Le Livre des solutions
de Michel Gondry
Comédie dramatique
Avec Pierre Niney, Blanche Gardin, Frankie Wallach
Sortie le 20 septembre 2023
Travailler des mois. Présenter quelque chose dont on est fier. Entendre que c’est mauvais, qu’il faut tout arrêter. Refuser. Ainsi débute Le Livre des solutions. Marc est un réalisateur que les succès amènent à faire un film au budget assez conséquent et qui refuse l’avis sans demi-mesure des producteurs et distributeurs : le film est une bouillie expérimentale irrattrapable sans queue ni tête. C’est alors que Marc débute une course contre la montre, caché au milieu des Cévennes dans la maison de sa tante avec sa monteuse et son assistante. Finir le film coûte que coûte en naviguant entre dénis, intuitions et impulsions.

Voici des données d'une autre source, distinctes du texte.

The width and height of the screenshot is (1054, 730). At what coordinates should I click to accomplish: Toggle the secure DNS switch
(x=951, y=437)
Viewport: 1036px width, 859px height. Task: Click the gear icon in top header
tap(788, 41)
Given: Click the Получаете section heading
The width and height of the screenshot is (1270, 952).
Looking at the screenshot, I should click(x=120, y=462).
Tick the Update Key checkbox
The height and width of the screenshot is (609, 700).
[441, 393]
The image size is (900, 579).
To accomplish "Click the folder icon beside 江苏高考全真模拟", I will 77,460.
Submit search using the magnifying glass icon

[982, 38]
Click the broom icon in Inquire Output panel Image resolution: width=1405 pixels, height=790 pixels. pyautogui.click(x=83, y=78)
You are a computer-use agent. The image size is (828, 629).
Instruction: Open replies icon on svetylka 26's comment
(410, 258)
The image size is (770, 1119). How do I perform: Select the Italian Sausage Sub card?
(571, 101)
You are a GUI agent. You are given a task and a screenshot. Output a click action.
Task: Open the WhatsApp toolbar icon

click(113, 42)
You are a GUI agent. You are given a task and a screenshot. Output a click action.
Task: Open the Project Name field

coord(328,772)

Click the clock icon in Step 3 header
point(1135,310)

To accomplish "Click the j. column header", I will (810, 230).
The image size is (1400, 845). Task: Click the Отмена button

Mais Marc n’est pas un simple réalisateur, c’est un réalisateur malade. Atteint de troubles bipolaires, le protagoniste contraint la narration du film qui s’articule en deux actes suite à l’arrêt de son traitement : la crise maniaque qui s’étale sur les deux premiers tiers du film, puis la phase de dépression qui accompagne la fin de la création et le retour à Paris. Cependant, si l’épisode maniaco-dépressif de Marc apparaît comme le moteur de la narration, il ne semble pas être le sujet du film tant il n’est pas pris au sérieux. À l’inverse des Intranquilles (2021), le trouble bipolaire est traité avec légèreté, sans aucun aspect médical, sans réelles conséquences sur l’entourage de Marc ou sur la suite de son existence. Mais si la maladie n’est pas le sujet du film alors quel est-il ?
Et c’est bien ici que les choses se corsent car l’ensemble du long-métrage laisse songeur quant au regard que le réalisateur pose sur son histoire et sur son personnage. Michel Gondry semble ne pas trancher entre la dénonciation du comportement toxique et délétère de son protagoniste et l’acceptation de celui-ci, mal nécessaire à l’expression du génie créatif. Que cherche-t-on à faire naître de ce Marc chez le spectateur ? L’empathie pour un homme qui souffre à coup sûr mais une empathie qui se heurte aux caprices ridicules d’un réalisateur-tyran. Est-on dans le mythe de la création-destructions des poètes maudits ? Pas vraiment tant le recul de Michel Gondry parait évident. Est-on dans un film de développement personnel comme pourrait le faire croire le livre éponyme écrit par Marc ? Encore une fois, rien de cela n’est véritablement traité avec sérieux.
Alors, que reste-t-il ? Un feel good movie, assurément. Mais un feel good movie sans réelles saveurs, un feel good movie sans discours, sans morale, sans vision de la vie. Alors pourquoi manque-t-il autant ? Peut-être parce que Michel Gondry s’est attaqué à la plus difficile chose qui soit : avoir un discours critique et cohérent sur soi-même. Car dans Le Livre des solutions, il y a du Michel Gondry sous les traits de Marc. Ayant arrêté son traitement pendant le montage de L’Écume des jours (2013), le lauréat de l’Oscar du meilleur scénario original pour Eternal Sunshine Of The Spotless Mind (2004) fut diagnostiqué bipolaire dans la foulée.
Sans doute ce film est en partie thérapeutique. Peut-être se veut-il excuses pour des erreurs dont le réalisateur prend conscience à posteriori. Probablement à charge envers ceux qui adoptent de tels comportements ou potentiellement didactiques envers ceux qui les subissent. A priori dénonçant mais finalement assez complaisant, Le Livre des solutions n’apporte pas beaucoup de réponses.